When Robots Fail: Understanding Human Response in Healthcare

Author: Denis Avetisyan

A new dataset reveals how people react to medical robot errors and what recovery strategies they prefer, paving the way for more intuitive and trustworthy robotic assistants.

The deployment of robotic crash cart platforms extends from the unpredictable currents of a functioning hospital-where adaptability is paramount-to the rigorously controlled conditions of a university laboratory, highlighting the necessity of evaluating system performance across the spectrum of operational environments.

Researchers introduce RFM-HRI, a multimodal dataset analyzing human-robot interaction during item retrieval tasks, focusing on failure scenarios and preferred recovery methods.

Despite increasing deployment of robots in real-world settings, understanding human responses to inevitable interaction failures remains a critical gap in human-robot interaction. To address this, we introduce the ‘RFM-HRI : A Multimodal Dataset of Medical Robot Failure, User Reaction and Recovery Preferences for Item Retrieval Tasks’-a multimodal dataset captured through Wizard-of-Oz studies in laboratory and hospital environments, documenting human reactions to four types of robot failures during item retrieval.
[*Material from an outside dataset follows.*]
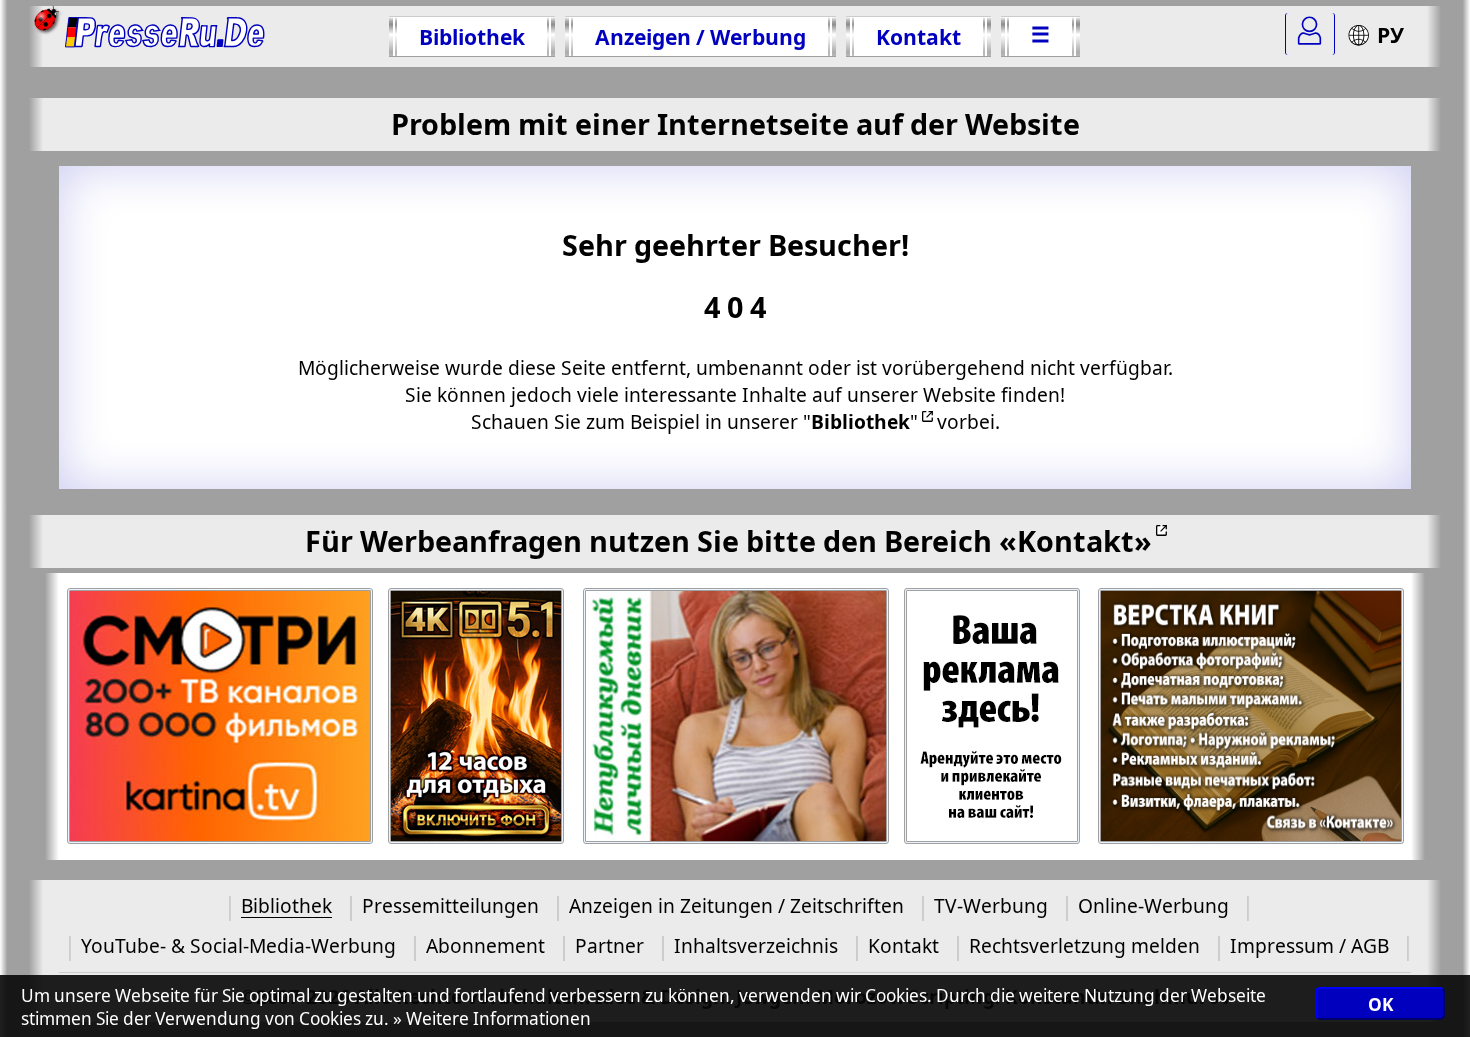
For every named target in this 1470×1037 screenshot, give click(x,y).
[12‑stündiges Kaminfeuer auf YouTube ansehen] (477, 716)
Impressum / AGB (1309, 945)
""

Our analysis reveals that failures significantly degrade affective state and perceived control, eliciting confusion, annoyance, and frustration, while also demonstrating a preference for transparent verbal recovery strategies. How can these insights inform the development of more robust and user-friendly robots capable of gracefully handling failures and maintaining user trust in safety-critical applications?

The Inevitable Stumble: Understanding Robotic Fallibility

The promise of seamless human-robot collaboration often stumbles on the reality of robotic fallibility during commonplace activities. When robots misinterpret instructions, struggle with object recognition, or exhibit unreliable performance, it erodes user confidence and sparks frustration. This isn’t merely a matter of inconvenience; repeated failures actively diminish a user’s trust in the robot’s capabilities, creating a negative feedback loop where hesitancy replaces cooperation. Consequently, even minor glitches can significantly impede the development of truly collaborative systems, as individuals become less willing to rely on a partner perceived as unpredictable or unreliable, hindering the potential benefits of human-robot teams in various settings.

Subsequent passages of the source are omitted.